__Goal of the exercise__. Below are records; reproduce exactly the lines from the one containing "How do I perform: Toggle" through the end, both included, and only those.

__Collected data__.
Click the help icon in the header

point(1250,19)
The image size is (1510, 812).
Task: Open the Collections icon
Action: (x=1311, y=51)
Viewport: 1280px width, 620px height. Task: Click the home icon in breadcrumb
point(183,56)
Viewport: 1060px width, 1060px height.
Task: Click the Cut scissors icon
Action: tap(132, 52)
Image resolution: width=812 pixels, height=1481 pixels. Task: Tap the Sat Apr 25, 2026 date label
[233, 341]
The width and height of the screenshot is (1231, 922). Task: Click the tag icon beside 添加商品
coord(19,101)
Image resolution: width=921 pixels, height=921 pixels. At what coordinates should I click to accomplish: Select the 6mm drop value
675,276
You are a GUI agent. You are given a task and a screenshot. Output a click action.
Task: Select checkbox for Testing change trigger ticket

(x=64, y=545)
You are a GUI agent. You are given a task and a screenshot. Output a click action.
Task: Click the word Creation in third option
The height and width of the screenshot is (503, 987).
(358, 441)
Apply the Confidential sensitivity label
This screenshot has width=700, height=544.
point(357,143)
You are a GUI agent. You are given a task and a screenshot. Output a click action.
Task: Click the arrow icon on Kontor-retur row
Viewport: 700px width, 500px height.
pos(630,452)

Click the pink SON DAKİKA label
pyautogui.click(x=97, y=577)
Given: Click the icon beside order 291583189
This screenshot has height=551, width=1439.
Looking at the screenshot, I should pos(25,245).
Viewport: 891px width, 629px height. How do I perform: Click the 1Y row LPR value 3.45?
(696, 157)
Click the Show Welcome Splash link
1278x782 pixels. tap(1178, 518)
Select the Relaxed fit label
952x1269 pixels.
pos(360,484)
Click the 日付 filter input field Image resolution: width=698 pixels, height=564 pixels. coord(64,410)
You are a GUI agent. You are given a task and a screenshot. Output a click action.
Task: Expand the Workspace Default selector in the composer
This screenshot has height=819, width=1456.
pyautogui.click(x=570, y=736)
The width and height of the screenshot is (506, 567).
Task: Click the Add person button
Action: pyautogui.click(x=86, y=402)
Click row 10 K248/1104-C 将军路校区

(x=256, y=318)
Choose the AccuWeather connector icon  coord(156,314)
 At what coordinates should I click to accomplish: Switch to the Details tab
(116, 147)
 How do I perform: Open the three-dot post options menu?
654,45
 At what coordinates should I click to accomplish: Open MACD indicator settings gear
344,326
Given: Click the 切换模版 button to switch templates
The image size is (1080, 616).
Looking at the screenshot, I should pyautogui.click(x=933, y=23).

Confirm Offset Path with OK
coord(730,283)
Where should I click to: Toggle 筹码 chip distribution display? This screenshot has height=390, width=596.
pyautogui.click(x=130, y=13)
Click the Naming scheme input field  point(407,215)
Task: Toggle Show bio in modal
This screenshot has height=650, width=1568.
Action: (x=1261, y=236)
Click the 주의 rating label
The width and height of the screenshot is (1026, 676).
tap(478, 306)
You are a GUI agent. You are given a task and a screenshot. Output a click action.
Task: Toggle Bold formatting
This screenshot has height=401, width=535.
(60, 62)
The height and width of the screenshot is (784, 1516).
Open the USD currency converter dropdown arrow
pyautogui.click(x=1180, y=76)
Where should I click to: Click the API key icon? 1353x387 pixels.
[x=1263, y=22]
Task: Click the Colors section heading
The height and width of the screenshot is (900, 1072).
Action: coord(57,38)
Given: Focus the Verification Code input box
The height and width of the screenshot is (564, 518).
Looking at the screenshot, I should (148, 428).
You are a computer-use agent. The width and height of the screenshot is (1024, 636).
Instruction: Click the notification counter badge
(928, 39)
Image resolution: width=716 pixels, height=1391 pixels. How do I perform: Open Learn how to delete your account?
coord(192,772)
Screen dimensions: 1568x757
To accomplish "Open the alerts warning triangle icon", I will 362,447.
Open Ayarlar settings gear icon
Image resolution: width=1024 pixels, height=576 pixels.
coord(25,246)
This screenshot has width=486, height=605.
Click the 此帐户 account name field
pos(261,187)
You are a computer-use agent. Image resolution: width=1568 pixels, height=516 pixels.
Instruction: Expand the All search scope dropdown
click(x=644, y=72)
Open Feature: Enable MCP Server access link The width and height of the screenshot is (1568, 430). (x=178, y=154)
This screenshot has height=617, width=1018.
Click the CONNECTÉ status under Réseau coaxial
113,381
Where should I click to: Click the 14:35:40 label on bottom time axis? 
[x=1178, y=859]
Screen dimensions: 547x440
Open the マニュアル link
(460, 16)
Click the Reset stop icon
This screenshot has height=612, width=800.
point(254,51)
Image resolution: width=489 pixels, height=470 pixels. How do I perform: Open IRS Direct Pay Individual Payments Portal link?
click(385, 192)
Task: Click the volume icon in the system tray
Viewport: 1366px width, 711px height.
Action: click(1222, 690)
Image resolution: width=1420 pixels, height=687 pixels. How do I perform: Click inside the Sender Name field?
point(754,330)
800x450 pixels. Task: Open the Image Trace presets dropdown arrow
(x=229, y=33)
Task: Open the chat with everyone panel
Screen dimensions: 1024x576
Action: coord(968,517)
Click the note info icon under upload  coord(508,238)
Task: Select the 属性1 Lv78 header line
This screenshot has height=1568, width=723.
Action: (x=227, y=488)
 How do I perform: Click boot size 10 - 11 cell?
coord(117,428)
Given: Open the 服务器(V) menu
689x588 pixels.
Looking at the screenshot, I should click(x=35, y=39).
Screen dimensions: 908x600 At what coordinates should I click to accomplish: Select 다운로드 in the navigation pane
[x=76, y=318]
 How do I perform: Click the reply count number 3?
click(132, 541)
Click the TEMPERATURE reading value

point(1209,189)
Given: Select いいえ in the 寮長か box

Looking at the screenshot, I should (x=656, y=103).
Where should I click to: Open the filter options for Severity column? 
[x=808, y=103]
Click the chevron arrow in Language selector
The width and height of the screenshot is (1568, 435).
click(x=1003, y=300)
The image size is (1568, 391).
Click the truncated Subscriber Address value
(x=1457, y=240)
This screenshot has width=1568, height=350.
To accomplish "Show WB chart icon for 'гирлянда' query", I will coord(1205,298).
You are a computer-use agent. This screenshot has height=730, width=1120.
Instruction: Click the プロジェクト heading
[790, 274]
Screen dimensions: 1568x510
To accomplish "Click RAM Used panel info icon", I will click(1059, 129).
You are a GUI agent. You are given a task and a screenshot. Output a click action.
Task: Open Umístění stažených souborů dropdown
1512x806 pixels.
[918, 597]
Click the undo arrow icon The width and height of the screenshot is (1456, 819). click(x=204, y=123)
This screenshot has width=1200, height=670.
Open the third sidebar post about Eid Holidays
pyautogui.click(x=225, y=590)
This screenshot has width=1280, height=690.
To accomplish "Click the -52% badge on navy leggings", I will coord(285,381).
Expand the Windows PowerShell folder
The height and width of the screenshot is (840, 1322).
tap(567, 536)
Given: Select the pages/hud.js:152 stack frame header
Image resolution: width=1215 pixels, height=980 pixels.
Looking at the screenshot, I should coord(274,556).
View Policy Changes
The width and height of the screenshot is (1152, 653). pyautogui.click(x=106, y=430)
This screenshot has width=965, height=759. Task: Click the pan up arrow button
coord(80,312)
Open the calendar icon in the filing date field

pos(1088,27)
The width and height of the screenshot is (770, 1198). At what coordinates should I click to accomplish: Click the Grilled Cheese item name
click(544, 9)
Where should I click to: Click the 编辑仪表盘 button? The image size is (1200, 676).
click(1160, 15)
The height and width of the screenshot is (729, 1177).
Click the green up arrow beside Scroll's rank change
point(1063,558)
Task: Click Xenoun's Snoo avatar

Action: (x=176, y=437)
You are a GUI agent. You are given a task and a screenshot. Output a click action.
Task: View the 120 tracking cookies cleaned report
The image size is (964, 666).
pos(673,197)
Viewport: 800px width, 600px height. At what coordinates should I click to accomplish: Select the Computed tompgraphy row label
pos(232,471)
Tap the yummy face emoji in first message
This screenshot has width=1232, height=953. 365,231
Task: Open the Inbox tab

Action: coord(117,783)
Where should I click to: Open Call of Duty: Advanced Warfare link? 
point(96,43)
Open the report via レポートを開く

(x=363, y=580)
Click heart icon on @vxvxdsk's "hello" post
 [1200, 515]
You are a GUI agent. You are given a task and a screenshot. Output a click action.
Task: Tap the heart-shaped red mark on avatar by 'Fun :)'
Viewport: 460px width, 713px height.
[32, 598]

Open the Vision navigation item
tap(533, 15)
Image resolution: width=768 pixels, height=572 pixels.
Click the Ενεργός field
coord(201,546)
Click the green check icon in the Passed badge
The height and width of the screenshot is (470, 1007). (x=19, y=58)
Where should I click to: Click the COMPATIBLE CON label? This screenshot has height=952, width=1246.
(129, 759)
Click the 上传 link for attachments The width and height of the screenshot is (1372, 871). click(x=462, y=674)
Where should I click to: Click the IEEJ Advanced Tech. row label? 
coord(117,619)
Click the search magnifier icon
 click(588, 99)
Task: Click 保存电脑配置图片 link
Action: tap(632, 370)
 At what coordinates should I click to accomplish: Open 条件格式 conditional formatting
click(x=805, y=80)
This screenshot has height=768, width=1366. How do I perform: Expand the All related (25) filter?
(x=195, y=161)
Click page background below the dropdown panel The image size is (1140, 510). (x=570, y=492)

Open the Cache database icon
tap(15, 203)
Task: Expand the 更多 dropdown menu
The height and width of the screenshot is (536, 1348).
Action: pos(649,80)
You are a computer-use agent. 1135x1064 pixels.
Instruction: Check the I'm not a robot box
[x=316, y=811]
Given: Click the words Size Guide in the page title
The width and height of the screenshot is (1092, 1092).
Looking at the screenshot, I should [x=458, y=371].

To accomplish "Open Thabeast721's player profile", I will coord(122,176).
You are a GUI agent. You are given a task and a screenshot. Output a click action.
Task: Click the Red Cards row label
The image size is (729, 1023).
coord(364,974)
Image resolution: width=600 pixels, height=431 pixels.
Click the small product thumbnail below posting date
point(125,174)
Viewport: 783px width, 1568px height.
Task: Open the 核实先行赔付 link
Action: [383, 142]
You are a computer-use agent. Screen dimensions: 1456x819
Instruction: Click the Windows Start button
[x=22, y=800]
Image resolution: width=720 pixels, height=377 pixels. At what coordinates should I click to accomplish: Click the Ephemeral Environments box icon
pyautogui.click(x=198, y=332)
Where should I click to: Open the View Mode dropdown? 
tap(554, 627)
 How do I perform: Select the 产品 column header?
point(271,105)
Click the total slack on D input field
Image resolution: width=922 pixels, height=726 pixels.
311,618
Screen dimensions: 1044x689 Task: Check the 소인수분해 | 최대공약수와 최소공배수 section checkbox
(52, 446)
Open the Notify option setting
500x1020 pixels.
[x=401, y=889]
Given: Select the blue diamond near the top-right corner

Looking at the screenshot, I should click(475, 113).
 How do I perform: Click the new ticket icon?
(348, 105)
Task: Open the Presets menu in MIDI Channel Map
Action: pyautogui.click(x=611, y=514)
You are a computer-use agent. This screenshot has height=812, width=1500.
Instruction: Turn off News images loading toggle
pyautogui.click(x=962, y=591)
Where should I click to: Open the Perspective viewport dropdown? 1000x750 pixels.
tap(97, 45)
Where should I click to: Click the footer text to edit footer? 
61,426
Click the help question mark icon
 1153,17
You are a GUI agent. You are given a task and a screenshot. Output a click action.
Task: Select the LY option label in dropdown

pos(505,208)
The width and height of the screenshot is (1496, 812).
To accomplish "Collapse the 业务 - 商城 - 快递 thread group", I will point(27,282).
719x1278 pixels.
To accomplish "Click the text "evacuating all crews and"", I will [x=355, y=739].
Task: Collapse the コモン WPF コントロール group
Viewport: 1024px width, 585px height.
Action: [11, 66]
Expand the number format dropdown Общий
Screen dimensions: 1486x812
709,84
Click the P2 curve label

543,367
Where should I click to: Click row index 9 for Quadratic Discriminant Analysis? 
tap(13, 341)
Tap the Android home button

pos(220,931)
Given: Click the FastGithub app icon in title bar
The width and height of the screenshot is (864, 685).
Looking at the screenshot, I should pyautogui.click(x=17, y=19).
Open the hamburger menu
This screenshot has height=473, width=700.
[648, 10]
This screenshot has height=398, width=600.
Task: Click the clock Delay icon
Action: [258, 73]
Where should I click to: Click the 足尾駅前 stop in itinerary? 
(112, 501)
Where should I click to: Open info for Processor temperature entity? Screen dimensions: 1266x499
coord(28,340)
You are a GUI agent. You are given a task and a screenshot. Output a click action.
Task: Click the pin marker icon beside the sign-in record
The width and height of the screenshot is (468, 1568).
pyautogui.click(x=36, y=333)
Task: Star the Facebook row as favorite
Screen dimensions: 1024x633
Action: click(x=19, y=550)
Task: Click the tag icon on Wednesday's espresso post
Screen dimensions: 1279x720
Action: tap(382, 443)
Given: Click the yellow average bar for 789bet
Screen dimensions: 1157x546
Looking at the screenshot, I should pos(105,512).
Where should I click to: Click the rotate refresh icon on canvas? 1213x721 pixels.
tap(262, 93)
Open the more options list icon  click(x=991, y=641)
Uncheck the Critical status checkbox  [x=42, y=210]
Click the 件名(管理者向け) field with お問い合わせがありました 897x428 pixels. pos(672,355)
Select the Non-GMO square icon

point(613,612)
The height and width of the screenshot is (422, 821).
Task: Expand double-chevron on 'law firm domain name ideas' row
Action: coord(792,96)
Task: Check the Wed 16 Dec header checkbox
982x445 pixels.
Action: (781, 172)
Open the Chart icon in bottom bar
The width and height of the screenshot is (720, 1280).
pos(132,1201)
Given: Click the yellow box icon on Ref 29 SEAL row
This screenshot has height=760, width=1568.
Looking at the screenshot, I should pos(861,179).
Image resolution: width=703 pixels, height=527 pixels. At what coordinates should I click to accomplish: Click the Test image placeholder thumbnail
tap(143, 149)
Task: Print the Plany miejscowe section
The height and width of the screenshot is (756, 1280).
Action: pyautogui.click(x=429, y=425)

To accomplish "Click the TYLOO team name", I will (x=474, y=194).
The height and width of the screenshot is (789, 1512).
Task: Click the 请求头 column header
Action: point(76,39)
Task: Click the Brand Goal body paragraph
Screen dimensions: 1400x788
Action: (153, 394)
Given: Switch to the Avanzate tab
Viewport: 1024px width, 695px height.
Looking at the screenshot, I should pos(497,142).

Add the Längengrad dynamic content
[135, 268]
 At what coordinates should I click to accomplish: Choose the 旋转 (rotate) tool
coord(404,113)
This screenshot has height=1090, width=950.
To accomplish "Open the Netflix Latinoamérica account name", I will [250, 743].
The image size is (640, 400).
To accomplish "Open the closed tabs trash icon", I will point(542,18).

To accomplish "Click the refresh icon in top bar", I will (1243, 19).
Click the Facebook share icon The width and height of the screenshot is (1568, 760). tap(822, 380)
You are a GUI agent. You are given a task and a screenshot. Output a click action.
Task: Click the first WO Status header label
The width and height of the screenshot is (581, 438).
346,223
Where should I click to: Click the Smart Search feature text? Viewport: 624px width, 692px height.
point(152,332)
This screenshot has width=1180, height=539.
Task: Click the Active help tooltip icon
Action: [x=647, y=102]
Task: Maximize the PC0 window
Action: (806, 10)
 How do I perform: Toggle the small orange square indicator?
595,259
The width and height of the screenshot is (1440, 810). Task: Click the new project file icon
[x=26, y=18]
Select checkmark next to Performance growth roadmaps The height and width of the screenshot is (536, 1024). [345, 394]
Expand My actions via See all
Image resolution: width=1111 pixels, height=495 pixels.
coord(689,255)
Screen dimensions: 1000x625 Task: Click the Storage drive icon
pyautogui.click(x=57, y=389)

__Output for this exercise__.
 How do I perform: Toggle the small orange square indicator?
595,259
The width and height of the screenshot is (1440, 810). Task: Click the new project file icon
[x=26, y=18]
Select checkmark next to Performance growth roadmaps The height and width of the screenshot is (536, 1024). [345, 394]
Expand My actions via See all
Image resolution: width=1111 pixels, height=495 pixels.
coord(689,255)
Screen dimensions: 1000x625 Task: Click the Storage drive icon
pyautogui.click(x=57, y=389)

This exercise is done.